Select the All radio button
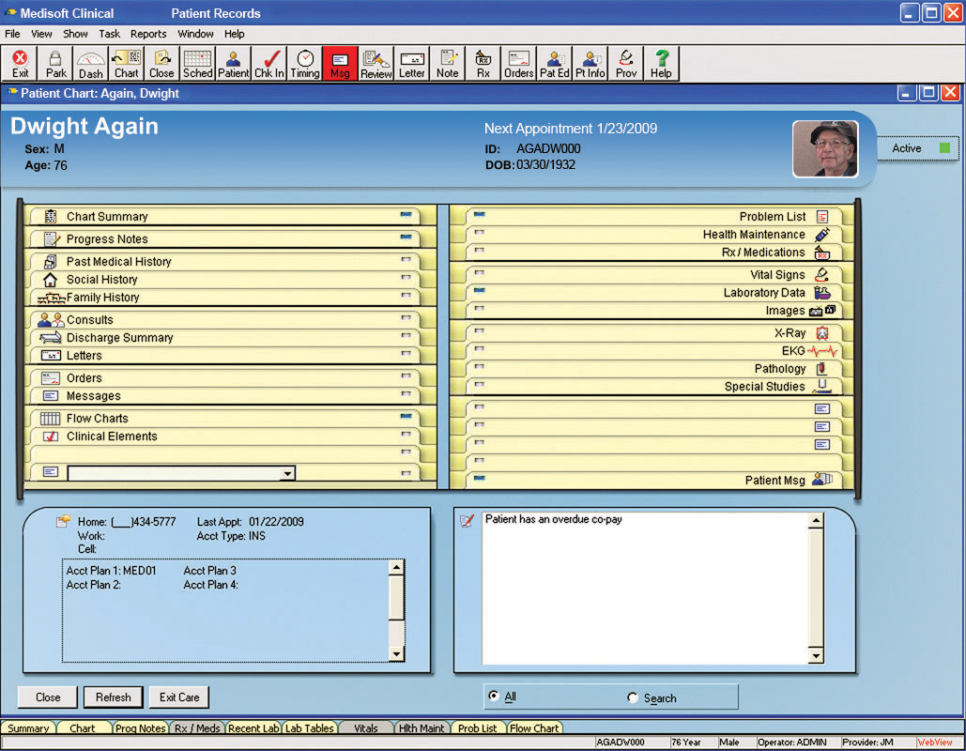pyautogui.click(x=494, y=696)
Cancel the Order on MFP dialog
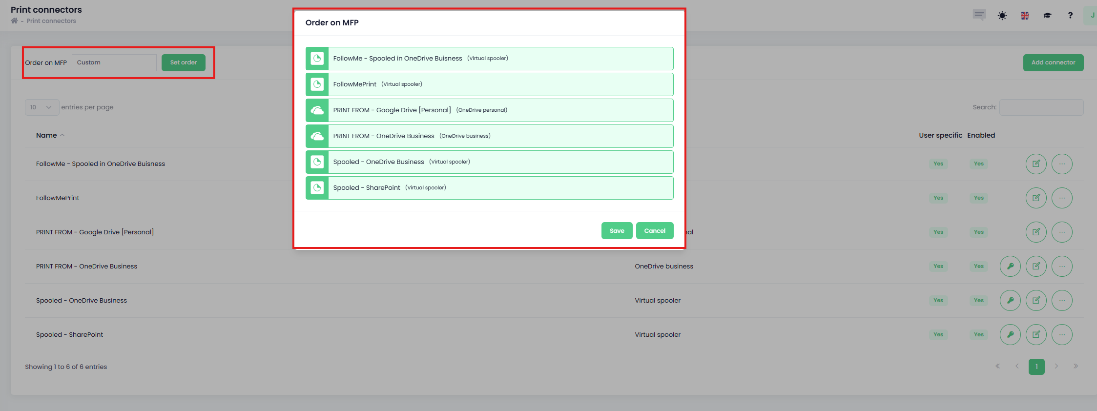This screenshot has width=1097, height=411. (x=654, y=231)
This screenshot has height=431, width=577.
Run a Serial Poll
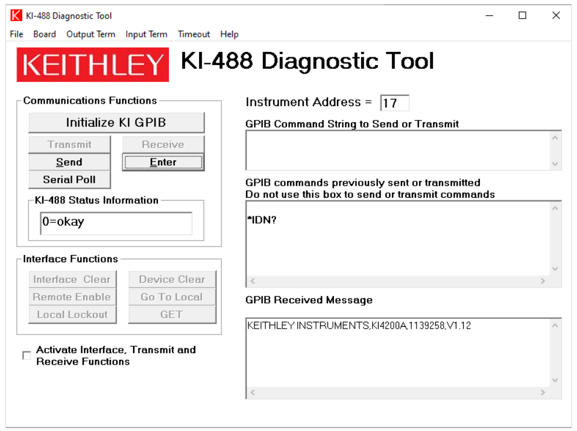click(x=69, y=180)
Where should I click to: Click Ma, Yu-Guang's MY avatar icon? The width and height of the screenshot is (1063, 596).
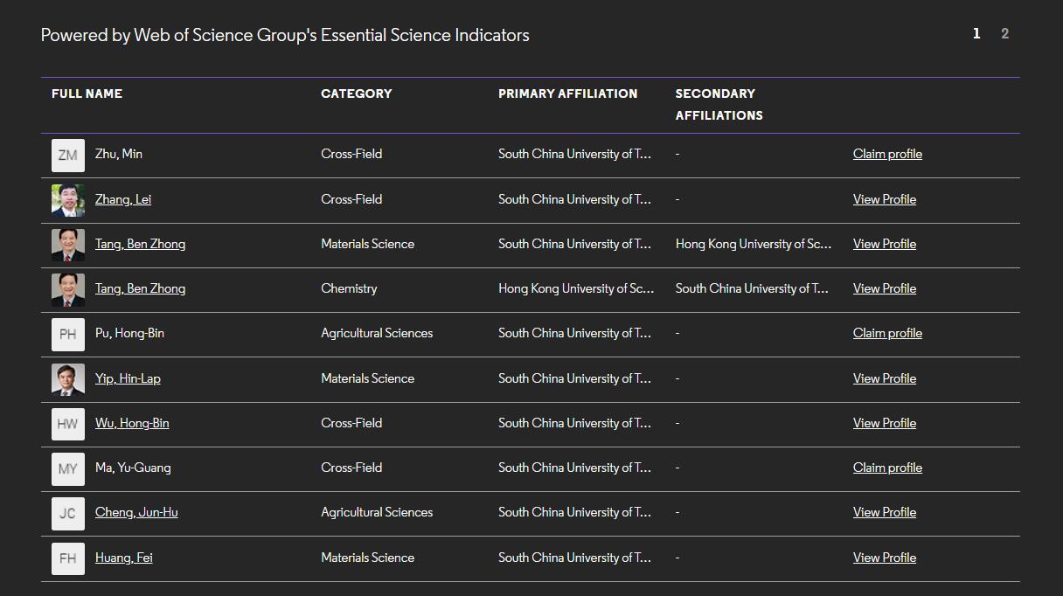click(x=68, y=468)
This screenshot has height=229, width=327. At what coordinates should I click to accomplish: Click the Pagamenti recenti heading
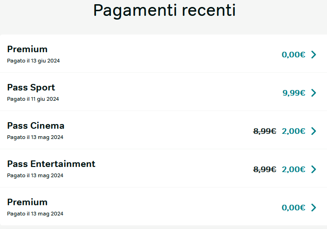click(x=164, y=10)
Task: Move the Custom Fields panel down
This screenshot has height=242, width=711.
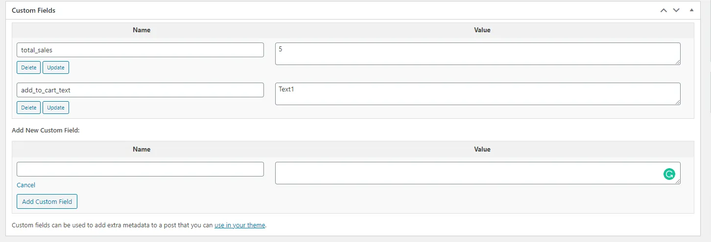Action: [x=676, y=10]
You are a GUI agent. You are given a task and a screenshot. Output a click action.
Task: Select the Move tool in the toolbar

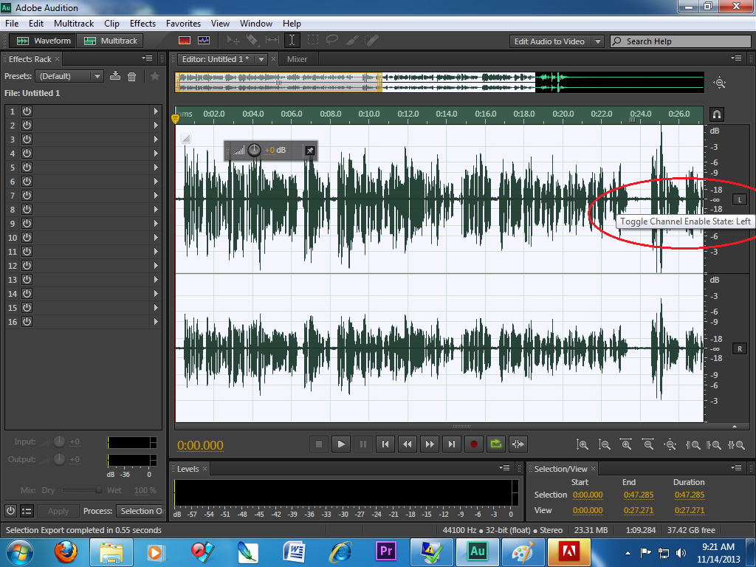coord(235,41)
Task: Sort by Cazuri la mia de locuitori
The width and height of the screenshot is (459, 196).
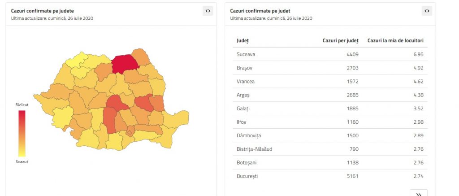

+===+

What to do -
Pictures are to be left out; please print the rest of the records above word for word.

Completed exercise -
Select the All radio button
pyautogui.click(x=494, y=696)
Cancel the Order on MFP dialog
This screenshot has width=1097, height=411. (x=654, y=231)
This screenshot has height=431, width=577.
Run a Serial Poll
click(x=69, y=180)
Where should I click to: Click Ma, Yu-Guang's MY avatar icon? The width and height of the screenshot is (1063, 596).
click(x=68, y=468)
This screenshot has height=229, width=327. At what coordinates should I click to accomplish: Click the Pagamenti recenti heading
click(x=164, y=10)
Task: Move the Custom Fields panel down
This screenshot has height=242, width=711.
Action: [x=676, y=10]
You are a GUI agent. You are given a task and a screenshot. Output a click action.
Task: Select the Move tool in the toolbar

coord(235,41)
Task: Sort by Cazuri la mia de locuitori
The width and height of the screenshot is (459, 196).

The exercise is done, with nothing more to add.